EJERCICIOS PROPUESTOS
- A) Enumere todos los números cardinales que aparecen escritos con letras en el texto sobre los motociclistas.
- B) Según el texto sobre los motociclistas, ¿desde qué acontecimiento se ha postergado la visita al doctor?

Cuando noté que no disminuían su velocidad, y estaban dispuestos a seguir su marcha sin importarles que había peatón a la vista, invoqué al espíritu de Barry Allen para esquivar el peligro. Conté cuatro motoristas raudos, seguros de sí, dispuestos a ser los primeros en marcar tarjeta en sus trabajos.

Al regreso me paré en la esquina para levantar censo. No me atrevo a fijar el promedio, pero a riesgo de que me bajen puntos diré que seis de cada quince conductores de motocicleta son daltónicos.

Todos heredarán su condición a sus hijos, quienes se la transmitirán a sus nietos y así hasta el fin de la estirpe. Se pelearán por los bienes que deje el difunto, se desconocerán como familia, pero siempre los unirá la imposibilidad de distinguir entre el verde y el rojo.

Todo el que entra en negación es osado. Si no acepta su incapacidad para ejercer ciertas tareas, menos prestará atención a las sugerencias de moderar sus hábitos y cumplir con la visita al doctor que postergó desde el paso del huracán Mitch.

El daltónico se acostumbró a su condición, acaso se encoge de hombros, tal vez memorice la forma de las botellas para no tomar el envase de salsa picante en vez de la kétchup a la hora de servirse su almuerzo. Los demás, sobre todo si andan a pie y le causan estorbo en su camino, que se defiendan como puedan.

MUESTRAS DE DATOS
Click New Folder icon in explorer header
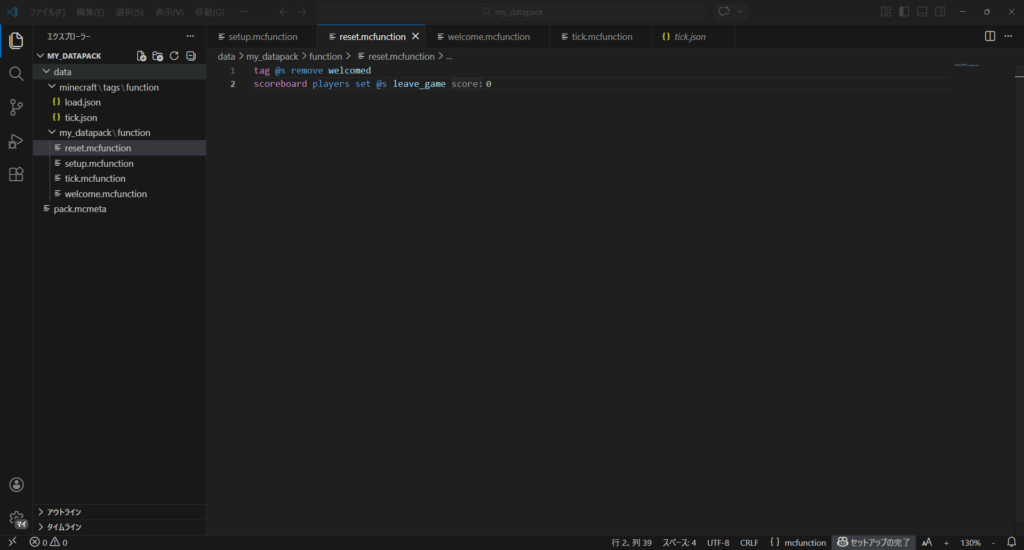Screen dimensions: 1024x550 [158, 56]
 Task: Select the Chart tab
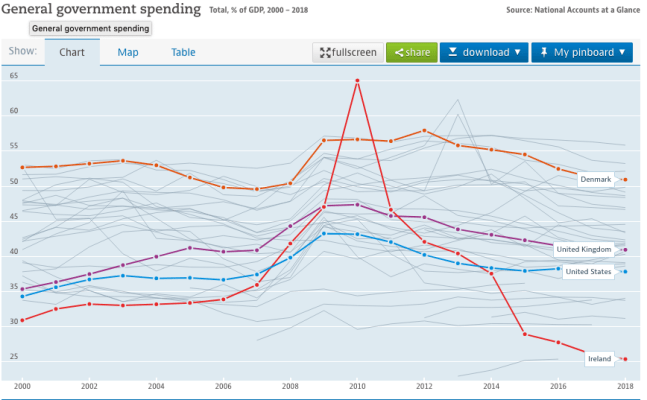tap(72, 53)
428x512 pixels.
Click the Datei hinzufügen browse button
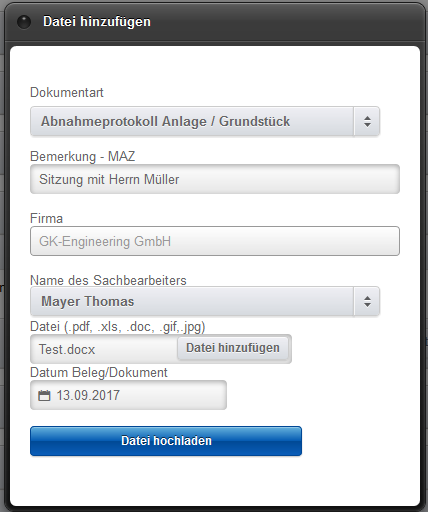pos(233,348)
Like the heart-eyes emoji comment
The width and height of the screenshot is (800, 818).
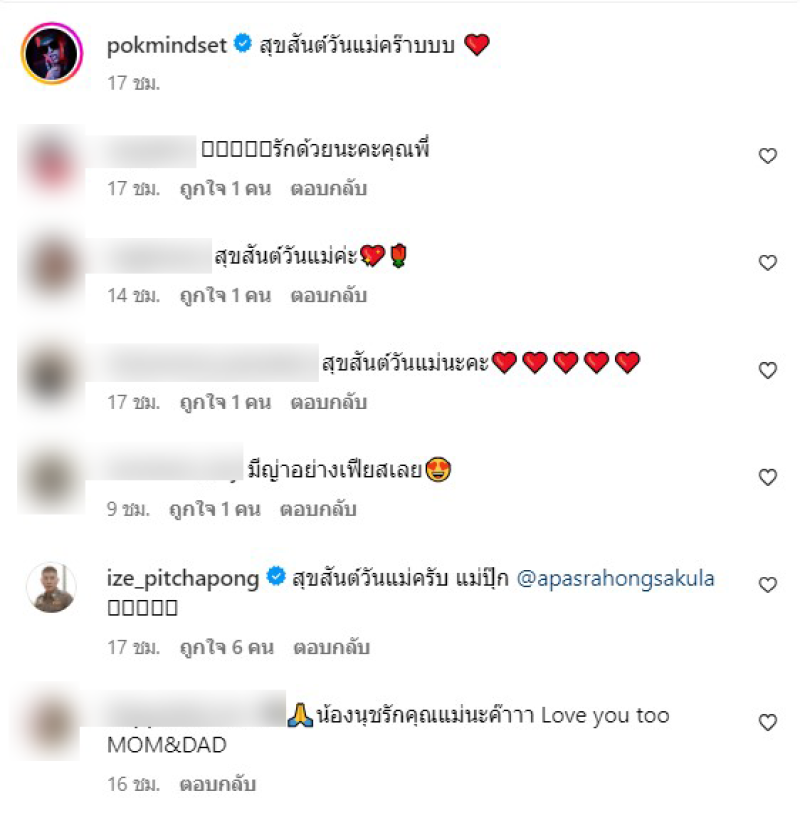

RESPUESTAS POR EJERCICIO
- A) cuatro, seis, quince

- B) Desde el paso del huracán Mitch.